Given passage
=======

Appellant contends, however, that the statute authorizes the corporation only to institute condemnation proceedings. We do not concede the correctness of that proposition. The rights and duties of the municipality and of the landowner are reciprocal and correlative under the statute. It was intended for the benefit of both. We see no reason why either may not invoke the rights and remedies provided by it. There is no material difference between this statute and section 30 of the charter of the city of Greenville (which is quoted in full in Water Co. v. Greenville, 53 S.C. 86, 30 S.E. 699), under which it was held that the landowner sustaining damages could, by mandamus, compel the appointment of an arbitrator, who should be one of a board of three to assess damages, as in section 3023, supra, under which the appointment of the arbitrator is the initial step in the proceedings. If the Court can compel the appointment of an arbitrator, we see no reason why it may not compel the institution of condemnation proceedings, because, if the right to compensation is conceded or has been determined, the institution of proceedings to ascertain the amount of compensation is a plain ministerial duty. Garraux, v. Greenville, 53 S.C. 575; Gibson v. Greenville, 64 S.C. 455. We conclude, therefore, that plaintiff has a remedy by condemnation under the statute. It therefore becomes unnecessary to consider the question whether, in the absence of a remedy by condemnation, plaintiff would have a cause of action under section 3053, supra.

=======

Material
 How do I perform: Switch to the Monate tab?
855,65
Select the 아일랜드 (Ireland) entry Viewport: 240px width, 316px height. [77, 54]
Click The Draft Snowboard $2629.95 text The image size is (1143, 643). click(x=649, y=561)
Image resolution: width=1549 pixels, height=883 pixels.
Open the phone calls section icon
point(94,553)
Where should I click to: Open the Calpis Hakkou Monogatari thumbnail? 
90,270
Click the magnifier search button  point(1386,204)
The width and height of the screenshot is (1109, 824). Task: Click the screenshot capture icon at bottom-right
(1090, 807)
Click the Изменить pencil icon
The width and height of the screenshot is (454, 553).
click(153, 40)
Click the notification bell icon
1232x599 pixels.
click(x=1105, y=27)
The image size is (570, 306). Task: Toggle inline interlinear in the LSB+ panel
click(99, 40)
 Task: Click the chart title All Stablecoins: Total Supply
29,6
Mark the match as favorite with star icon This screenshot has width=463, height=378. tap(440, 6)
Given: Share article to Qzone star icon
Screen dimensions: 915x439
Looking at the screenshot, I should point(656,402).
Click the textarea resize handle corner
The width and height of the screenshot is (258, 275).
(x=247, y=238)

=======

Goals
A) Answer these about the condemnation passage, one per line:
(i) Which section of the Greenville city charter does the court compare to the statute?
(ii) Under section 3023, what is the initial step in the proceedings?
(iii) What remedy does the court conclude the plaintiff has?
B) Put this sentence from the condemnation passage into Spanish: "It was intended for the benefit of both."
C) Carry on the court opinion on condemnation proceedings from its last sentence.
The lines aren't needed for this work.

Answers given
A)
(i) Section 30
(ii) The appointment of the arbitrator
(iii) A remedy by condemnation under the statute

B) Tenía por objeto beneficiar a ambos.

C)
But the statute provides only for ascertaining the amount of compensation. It does not provide a method for determining the right to compensation, when the right thereto is denied. In Water Co. v. Nunnamaker, 73 S.C. 550, 53 S.E. 996, the Court said: "When the right to institute condemnation proceedings is contested, the proper remedy is to bring an action in the Court of Common Pleas, in order that the Court may, in the exercise of its chancery powers, determine such right. Railway v. Ridlehuber, 38 S.C. 308, 17 S.E. 24; Cureton v. Railway, 59 S.C. 371; Glover v. Remley, 62 S.C. 52, 39 S.E. 180; Railroad v. Burton, 63 S.C. 348, 41 S.E. 451; Riley v. Union Station Co., 67 S.C. 84; Reynolds v. Railway, 69 S.C. 481, 48 S.E. 476." To these may be added Lietzey v. Water Co., 47 S.C. 484; Garraux v. Greenville, 53 S.C. 575; South Carolina W. Ry. v. Ellen, 95 S.C. 68, 78 S.E. 963; Groce v. Greenville etc. Ry. Co., 94 S.C. 199.
The plaintiff alleges, in her first cause of action, that her right to compensation is denied, and that allegation is admitted by the demurrer. Therefore, under the authorities above cited, she stated a cause of action to have her right to compensation determined by the Court, and the Court erred, therefore, in sustaining the demurrer to that cause of action.
This case differs from the case of Matheny v. Aiken, supra. The complaint in that case, which was held insufficient on demurrer, did not allege that plaintiff's right to compensation was denied, and the omission of that allegation was made a ground of the decision, as it was in Glover v. Remley, 62 S.C. 52, 39 S.E. 780.
Reversed.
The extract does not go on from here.